Message Type Sender destAddr Who Should Process
Beacon GPUHost -1 (broadcast) Scheduler only
JobRequest JobClient -1 (broadcast) Scheduler only
LeaseGrant (to client) Scheduler clientId Specific client only
LeaseGrant (to host) Scheduler hostId Specific host only
JobStart GPUHost -1 (broadcast) All (informational)
JobDone GPUHost -1 (broadcast) All clients (filtered by jobId)

Broadcast Bus Behavior:

  1. VlanBus receives message on port X
  2. VlanBus duplicates and sends to all other ports (Y, Z, W...)
  3. Each recipient checks: "Is this for me?"
    • If destAddr == myId OR destAddr == -1: Process it
    • Otherwise: Discard silently

This emulates real Ethernet/VLAN behavior where all nodes see all frames but only process relevant ones.
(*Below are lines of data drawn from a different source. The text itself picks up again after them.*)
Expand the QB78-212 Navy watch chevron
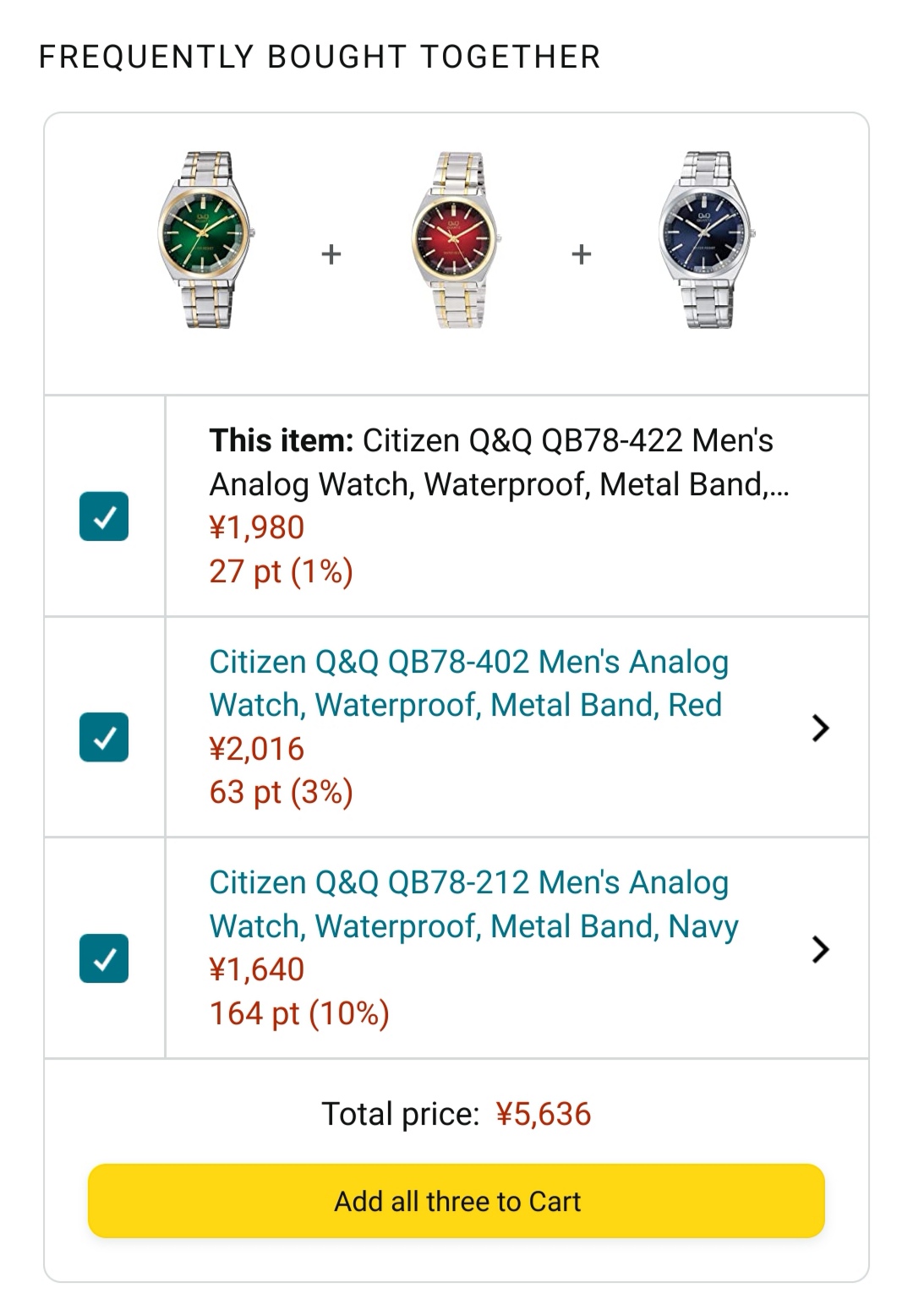The height and width of the screenshot is (1304, 913). pyautogui.click(x=819, y=949)
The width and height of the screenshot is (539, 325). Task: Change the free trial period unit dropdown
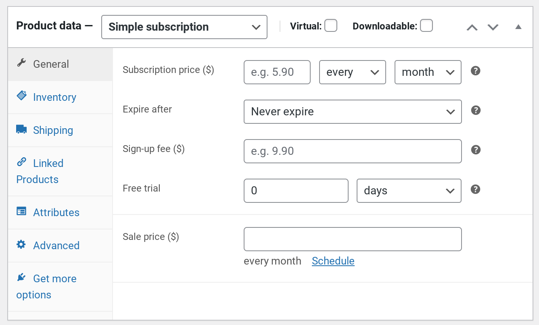coord(409,191)
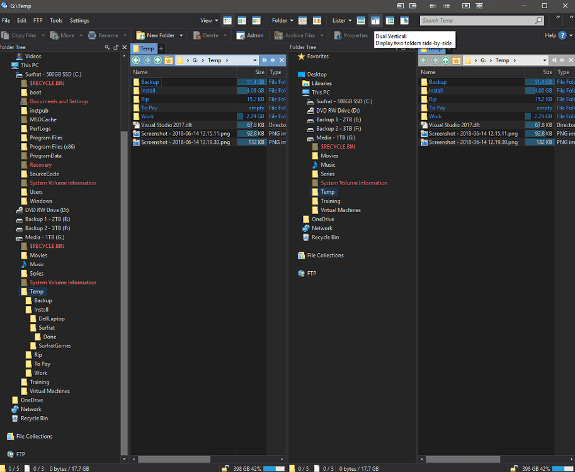Go back in the left file pane
The width and height of the screenshot is (575, 472).
pos(135,60)
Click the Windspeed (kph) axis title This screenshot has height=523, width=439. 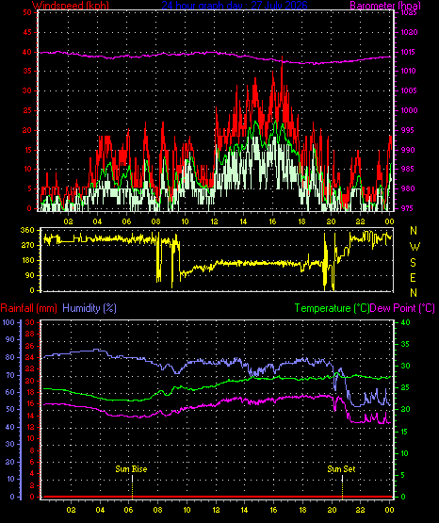(71, 6)
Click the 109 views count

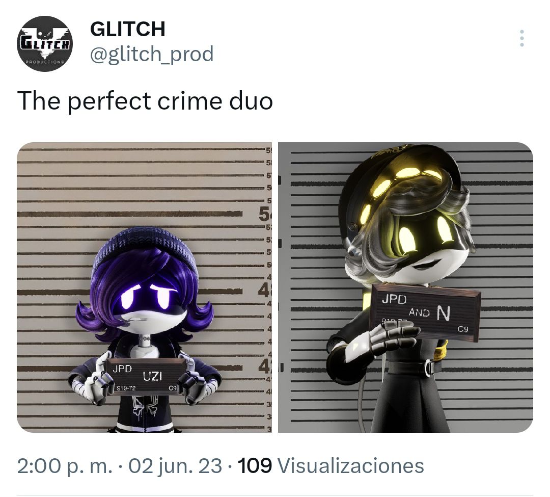[255, 466]
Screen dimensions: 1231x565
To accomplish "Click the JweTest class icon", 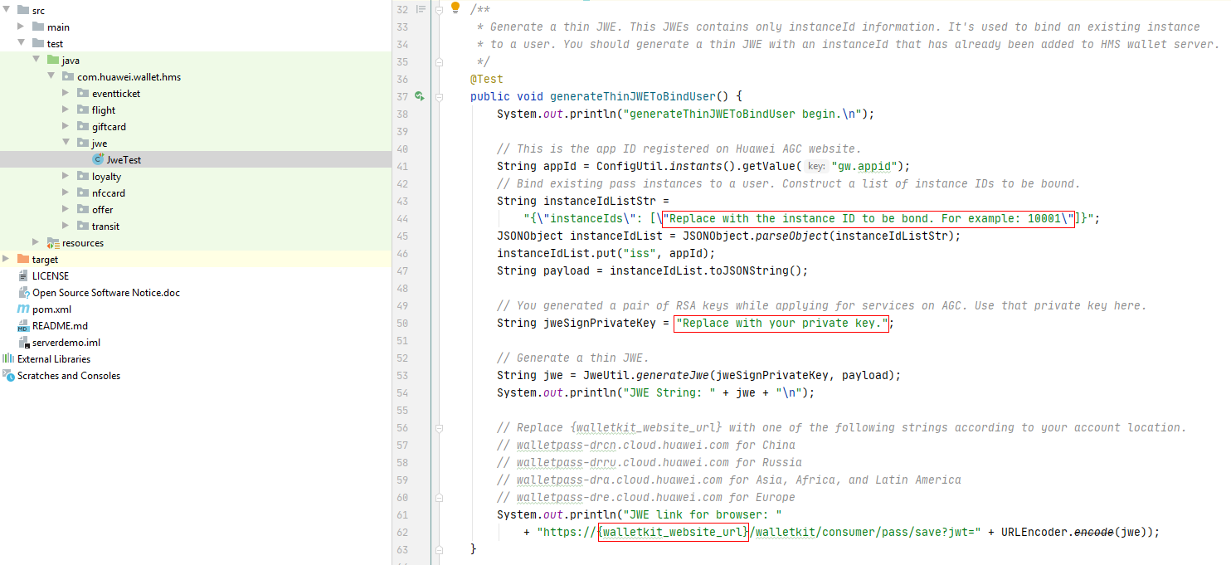I will [x=99, y=160].
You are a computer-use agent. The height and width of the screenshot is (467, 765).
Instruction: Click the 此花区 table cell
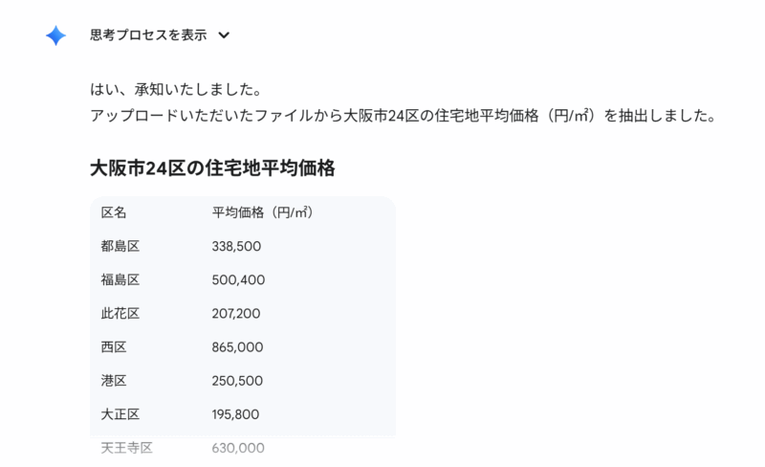click(x=120, y=313)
Expected Behavior After Fix

No More Duplicate Processing:

  • ✅ Only assigned host processes its LeaseGrant
  • ✅ Only requesting client processes its LeaseGrant
  • ✅ Only scheduler processes Beacons and JobRequests
  • ✅ No "unknown message" warnings in logs

Clean Event Log:

✓ JobClient1 submitted job #1000
✓ Scheduler100 received JobRequest #1000 from client 1
✓ GPUHost1 sending beacon, freeSlots=2/2
✓ Scheduler100 received beacon from host 1
✓ Scheduler100 granted lease for job #1000 to host 1
✓ JobClient1 received LeaseGrant for job #1000, assignedHost=1  ← Only Client1
✓ GPUHost1 received LeaseGrant for job 1000                     ← Only Host1
✓ GPUHost1 started job 1000, freeSlots now=1/2
✓ GPUHost1 completed job 1000
✓ JobClient1 job #1000 completed, JCT=3.6s

Correct Resource Allocation:

  • ✅ Each job assigned to ONE host (no duplicates)
  • ✅ Host free slots correctly tracked
  • ✅ No over-allocation warnings

Build Instructions

After applying these fixes:

cd d:\omnetpp-6.2.0\samples\gpu_share\src
make clean
make -j16

Then re-run the simulation:

cd ..\simulations\gpu_share_min
..\..\src\gpu_share.exe -f omnetpp.ini -u Qtenv -c GPUShareMin_Basic

Verification Checklist

After re-running, verify:

  • No warnings about "unknown message"
  • No warnings about "no free slots"
  • No warnings about "unknown job" from wrong client
  • Each job assigned to exactly ONE host
  • Each client only receives grants for its own jobs
  • Host free slots decrease/increase correctly
  • Queue length goes to 0 after grants
  • JCT values are reasonable (3-7 seconds)

Architecture Note

This fix maintains the broadcast bus architecture (Phase 1 requirement) while adding proper message filtering at the application layer. This is how real Ethernet LANs work:

  • Physical Layer: Hub/switch broadcasts frames to all ports
  • Data Link Layer: NICs filter frames by MAC address
  • Application Layer: Processes filter by higher-level addressing

Our implementation:

  • VlanBus: Broadcasts (hub-like, no filtering)
  • Module handleMessage(): Filters by destAddr (NIC-like)
  • Module handlers: Process message content

This is a realistic emulation of VLAN behavior without using INET framework.